Viral culture, direct antigen detection, molecular methods, and histopathology are the most commonly used diagnostic tests. Serologic testing is not frequently used due to poor sensitivity. Viral culture has limited clinical use as it may take few weeks for the result. Amplification and detection of viral genome by either qualitative or quantitative polymerase chain reaction (PCR) is the most commonly used diagnostic test. It is highly sensitive, provides relatively rapid results and can detect all AdV serotypes. Isolation of virus by culture or PCR does not necessarily correlate with the clinical diagnosis as virus can be asymptomatically shed for prolonged periods of time. They should be correlated with the clinical presentation and histopathology to differentiate disease from asymptomatic shedding.

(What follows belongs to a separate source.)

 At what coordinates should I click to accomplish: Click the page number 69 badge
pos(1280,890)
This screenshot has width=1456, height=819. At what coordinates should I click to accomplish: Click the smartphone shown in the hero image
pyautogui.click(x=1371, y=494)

The prevalence of asymptomatic viremia in RT recipients is common (6%–7%), but the risk of progression to AdV disease remains unknown. Hence, routine screening for viremia is not recommended currently. In a study published in this issue, the authors have retrospectively assessed incidence of AdV infection in LT and RT recipients by testing blood samples collected within 100 days of transplantation for AdV DNA by real-time PCR assay. Around 150 patients –129 LT and 21 RT recipients were tested and AdV was not detected in any of the samples. The authors opined that the retrospective nature of the study comprising mostly adult population might have affected the results.
Renal biopsy typically shows features of TIN with normal glomeruli and blood vessels. Viral cytopathic effects such as nuclear enlargement, peripheral condensation of chromatin, and basophilic intranuclear viral inclusions are seen in tubular epithelial cells. Sometimes, it can present with granuloma formation. Presence of virus within the tissue can be confirmed using immunoperoxidase staining or in situ hybridization. Electron microscopy shows the typical 70–80 nm diameter viral particles within the nuclei and cytoplasm of tubular epithelial cells. AdV nephropathy can be mistaken for rejection or other viral infections [Table 1]. Sometimes, both infection and rejection can coexist and it is very difficult to manage them.
In most of the cases, reduction of immunosuppression leads to resolution of disease. The role of antiviral agents in kidney transplantation is not well studied. They may be useful in early-onset disease, especially in patients with pneumonia, enteritis, hepatitis, and in cases of progressive disease despite immunosuppression reduction. Till date, there are no prospective randomized clinical trials available to support the use of these drugs. Cidofovir is the most commonly used antiviral agent, and it needs dose modification in renal impairment. Probenecid along with hydration helps in reducing the nephrotoxicity of cidofovir. Brincidofovir (lipid conjugate of cidofovir) is nonnephrotoxic and might be more effective as it achieves much higher intracellular levels of active drug than cidofovir. Intravenous immunoglobulin, ganciclovir, and ribavirin have been tried in few cases with limited efficacy.